Underwriting Reality: What Files Actually Prove

  • Cash-flow proof: operating accounts, rent rolls, or processor data that reconcile.
  • Collateral or asset proof: appraisals, budgets, schedules, or insurance as applicable.
  • Execution proof: who signs, who responds, and when.
  • Risk proof: downside scenarios with mitigation steps.

Comparing Offers Without Single-Metric Bias

Post-Close Monitoring and Refinance Readiness

Scenario Planning and Governance

Communication, Brokers, and Data Integrity

Long-Term Capital Quality and Repeatability

Execution Checklist Before Submission

After Approval: Protect the Timeline

Third-Party Dependencies and Parallel Paths

Negotiation Notes That Actually Matter

Stress Cases Borrowers Forget

Documentation Hygiene for Repeat Capital

Working With Marketplaces and Advisors

Closing Week Discipline

Capital Stack Clarity and Sponsor Discipline

Vendor, Contractor, and Counterparty Risk

Insurance, Casualty, and Force-Majeure Awareness

Tax, Entity, and Cash-Treatment Consistency

Portfolio-Level Thinking for Serial Borrowers

Liquidity Buffers and Contingency Reserves

Data Room Discipline and Version Control

Economic Narrative and Comparable Evidence

Regulatory and Compliance Touchpoints

Decision Log, Milestones, and Lender Communication Rhythm

Quality Control on Numbers and Definitions

Define terms once—EBITDA, NOI, free cash flow, remittance base—and use them consistently across the application, model, and emails. Mixed definitions force re-work and can change perceived leverage.

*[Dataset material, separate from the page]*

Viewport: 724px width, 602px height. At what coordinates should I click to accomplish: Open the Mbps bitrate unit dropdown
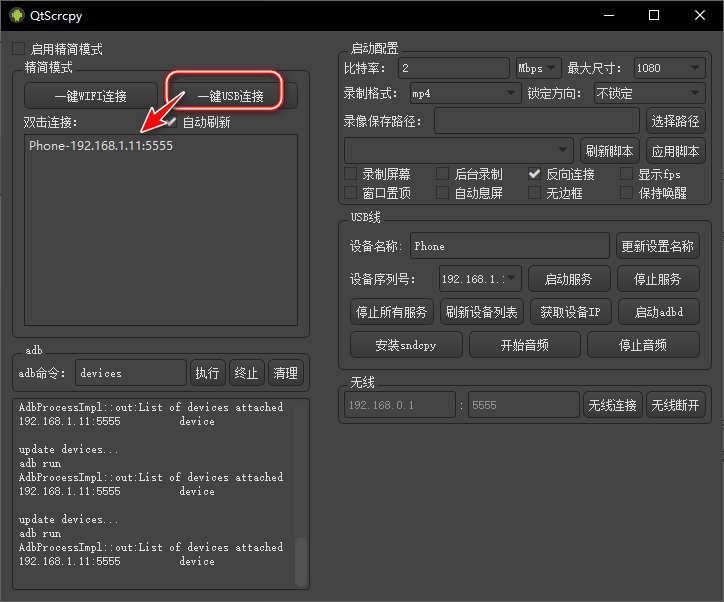pos(538,68)
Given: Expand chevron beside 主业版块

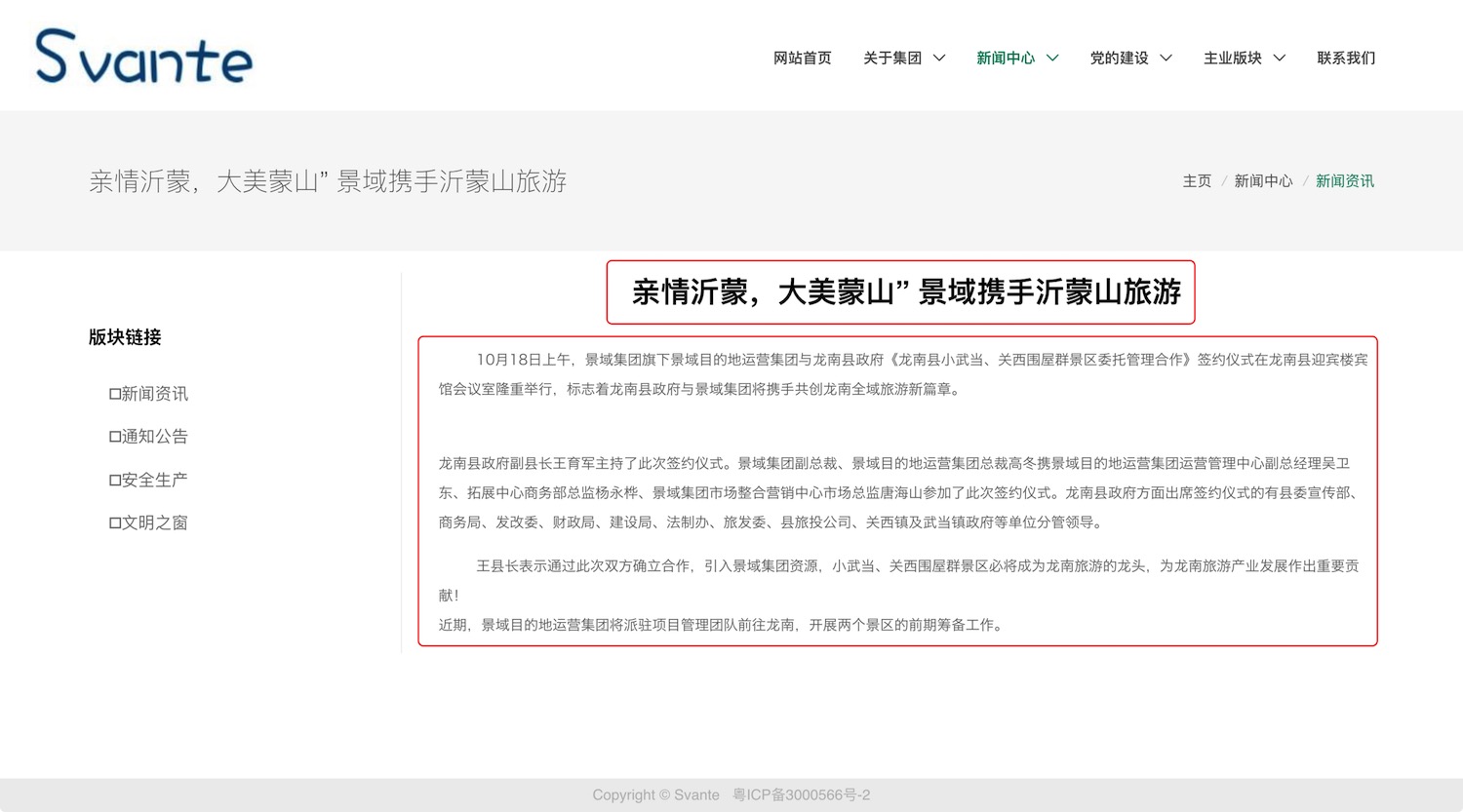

Run a second-person review: someone who did not build the model validates inputs against source documents. Fresh eyes catch rounding errors and wrong links that automated checks miss.

When you present ranges, explain what drives the high and low case. Ranges without drivers read as uncertainty; ranges with drivers read as judgment.

Renewal, Extension, and Optionality Planning

Before you close, note renewal notice windows, extension fees, and conditions precedent to any amendment. Borrowers who map optionality early negotiate from strength when markets or performance shift.

Keep lender relationship continuity where possible; fragmented servicing history can complicate future diligence even when performance is strong.